Selain Ki Hajar, Ini Dua Tokoh Pendidikan yang Berperan Memajukan Bangsa




GHIRAHBELAJAR.COM - Setiap tanggal 2 Mei diperingati sebagai Hari Pendidikan Nasional atau yang kerap kita sebut Hardiknas. Hardiknas berbarengan dengan hari kelahiran Ki Hajar Dewantara yang merupakan tokoh pendidikan yang juga pendiri Taman Siswa. Nah, maka tak heran ketika Hardiknas tiba, bertebaran foto dan meme Ki Hajar Dewantara yang dibubuhi slogan "ing ngarso sung tulodo, ing madyo mangun karso, tut wuri handayani". Tut wuri handayani kemudian menjadi frasa yang digunakan pada logo sekolah negeri.
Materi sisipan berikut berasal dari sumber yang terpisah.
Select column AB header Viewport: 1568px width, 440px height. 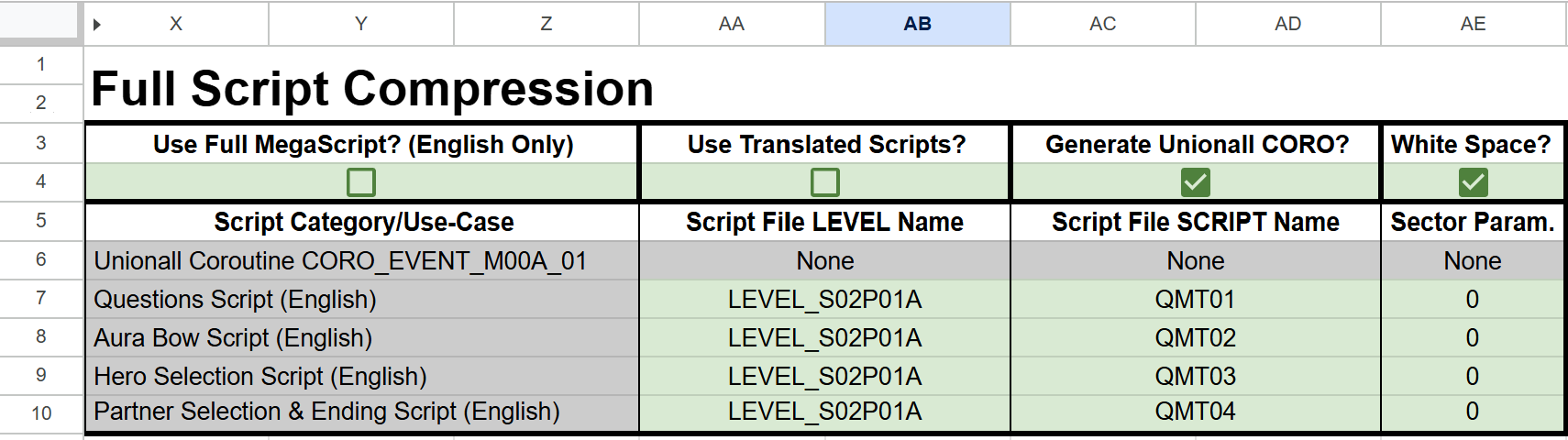pos(917,24)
Meski bisa dikatakan yang paling populer dan jamak diketahui masyarakat adalah Ki Hajar Dewantara, bukan berarti tak ada tokoh pendidikan lainnya yang berperan memajukan bangsa di bidang pendidikan. Nah, inilah yang mesti kawan Ghirah Belajar tahu dan sebarkan. Di sini, Ghirah Belajar bakal memberitahu dua tokoh pendidikan di Indonesia selain Ki Hajar Dewantara dan bagaimana kiprahnya membangun pendidikan. Mari kita bahas:

1. KH Ahmad Dahlan

Pertama, Kyai Haji Ahmad Dahlan atau nama kecilnya Muhammad Darwis (lahir di Yogyakarta, 1 Agustus 1868 – meninggal di Yogyakarta, 23 Februari 1923) merupakan seorang Pahlawan Nasional Indonesia. Darwis adalah putra keempat dari tujuh bersaudara di keluarga KH Abu Bakar, seorang ulama dan khatib terkemuka di Masjid Besar Kasultanan. Ibunya adalah putri dari H Ibrahim, seorang penghulu Kesultanan Ngayogyakarta Hadiningrat.

Pada usia 15 tahun, ia pergi haji dan tinggal di Mekah selama lima tahun. Pada periode ini, Darwis mulai berinteraksi dengan pemikir pembaharu Islam, seperti Muhammad Abduh, Jamaluddin Al-Afghani, Rasyid Ridha, juga Ibnu Taimiyah. Nama Ahmad Dahlan ia dapatkan setelah selesai melaksanakan ibadah hajinya. Ia pun kembali ke kampung pada 1888. Pada 1903, ia bertolak kembali ke Mekah dan berguru kepada Syekh Ahmad Khatib yang juga guru dari pendiri NU, KH Hasyim Asyari. Pada 18 November 1912, Ahmda Dahlan mendirikan Muhammadiyah di Kampung Kauman, Yogyakarta.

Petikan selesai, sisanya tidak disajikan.